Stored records
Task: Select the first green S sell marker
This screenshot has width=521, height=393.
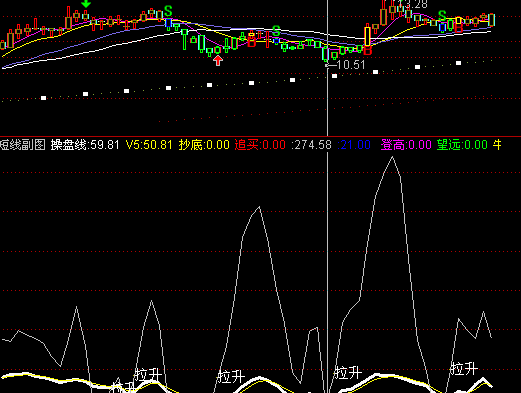Action: (x=168, y=11)
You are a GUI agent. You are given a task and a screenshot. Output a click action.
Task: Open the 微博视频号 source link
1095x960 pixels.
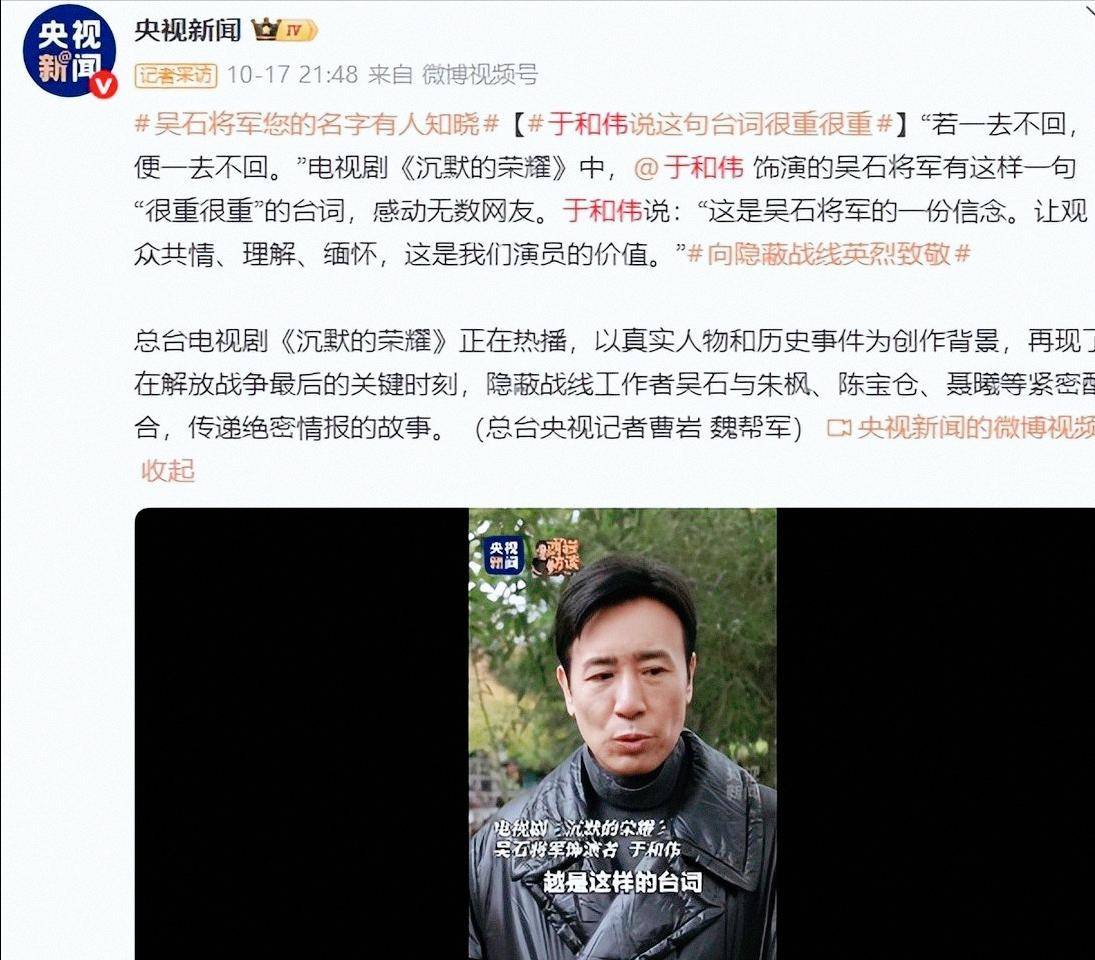[480, 75]
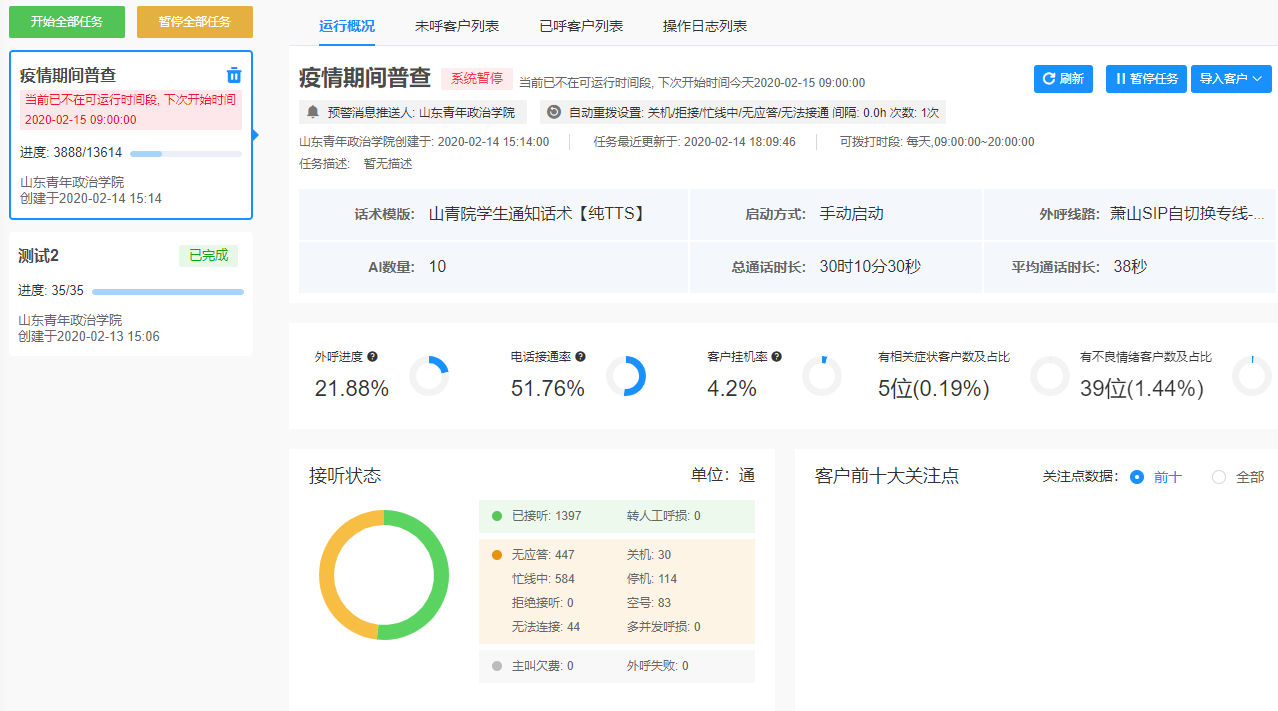
Task: Click the redial icon for 自动重拨设置
Action: [x=554, y=112]
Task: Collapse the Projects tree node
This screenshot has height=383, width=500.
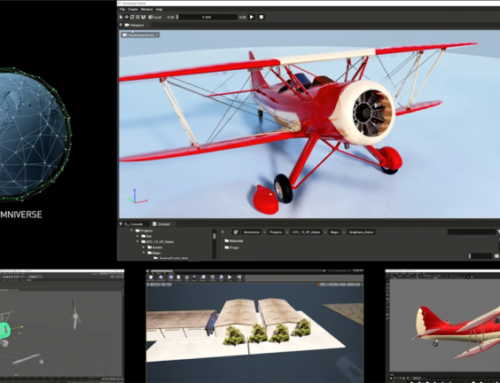Action: pos(131,230)
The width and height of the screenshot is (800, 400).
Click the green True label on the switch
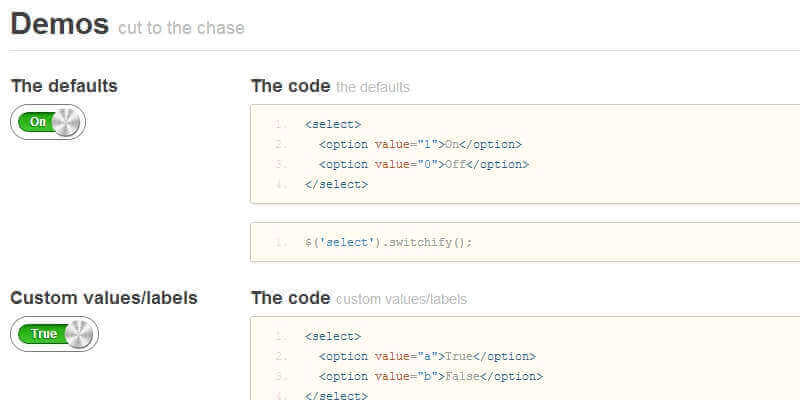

• **Task brief**: Please output every entry exactly as written, apart from the pictures.

• **Reply**:
Task: Select the first green S sell marker
This screenshot has width=521, height=393.
Action: (x=168, y=11)
You are a GUI agent. You are given a task and a screenshot. Output a click action.
Task: Open the 微博视频号 source link
1095x960 pixels.
[480, 75]
Task: Click the redial icon for 自动重拨设置
Action: [x=554, y=112]
Task: Collapse the Projects tree node
This screenshot has height=383, width=500.
Action: pos(131,230)
The width and height of the screenshot is (800, 400).
Click the green True label on the switch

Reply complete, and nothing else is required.